Bucchianico, truffa ai produttori di olio con gli assegni di una persona morta

Si presentavano come collaboratori di un noto ristorante del litorale pescarese, un uomo e una donna di Pescara che hanno raggirato in diversi piccoli centri dell’entroterra chietino numerosi produttori di generi alimentari locali.

 

E che sono stati alla fine identificati e denunciati per truffa dai carabinieri della stazione di Bucchianico.

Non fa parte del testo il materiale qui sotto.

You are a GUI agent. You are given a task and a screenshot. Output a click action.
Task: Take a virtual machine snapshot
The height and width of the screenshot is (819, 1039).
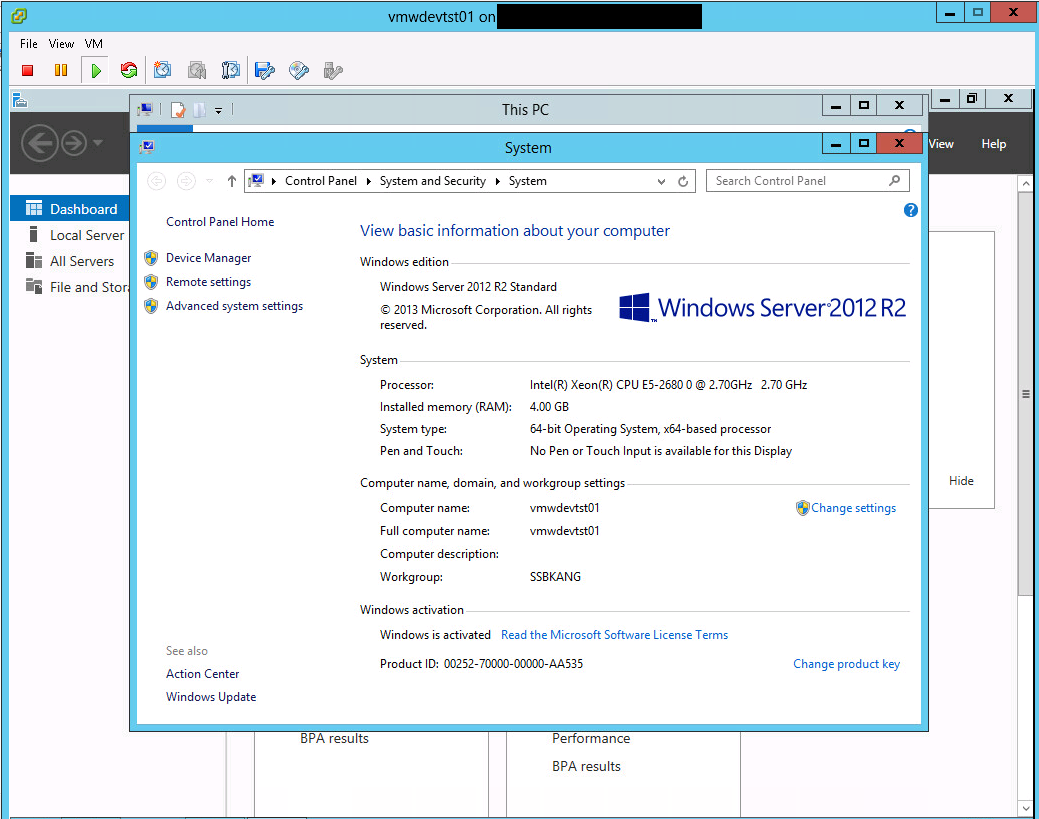point(163,70)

In un solo giorno i due hanno truffato due produttori di olio nel territorio di Bucchianico con un modus operandi collaudato ricostruito dai carabinieri: si presentavano al produttore spacciandosi per collaboratori di un noto, affidabilissimo, e del tutto ignaro ristoratore ed effettuavano un ordine piuttosto ingente di olio, mostrandosi cordiali, eleganti ed affabili, tanto che l’uomo racconta anche dettagli della propria vita privata.

 

Gli accordi stipulati venivano conclusi con pagamenti in assegni e il rilascio di regolare ricevuta. Ma si è scoperto che gli assegni erano fotocopie quasi perfette, tratte da un carnet vero intestato alla titolare, deceduta da anni, del ristorante indicato nella referenza.

 

E le vittime, scoperta la truffa, quando hanno provato a ricontattare il numero dell’uomo, non ottenevano risposta. Il danno stimato per i due produttori si aggira complessivamente intorno ai 5.000 euro. I carabinieri di Bucchianico stanno verificando casi analoghi avvenuti in tutto l’hinterland pescarese e teatino.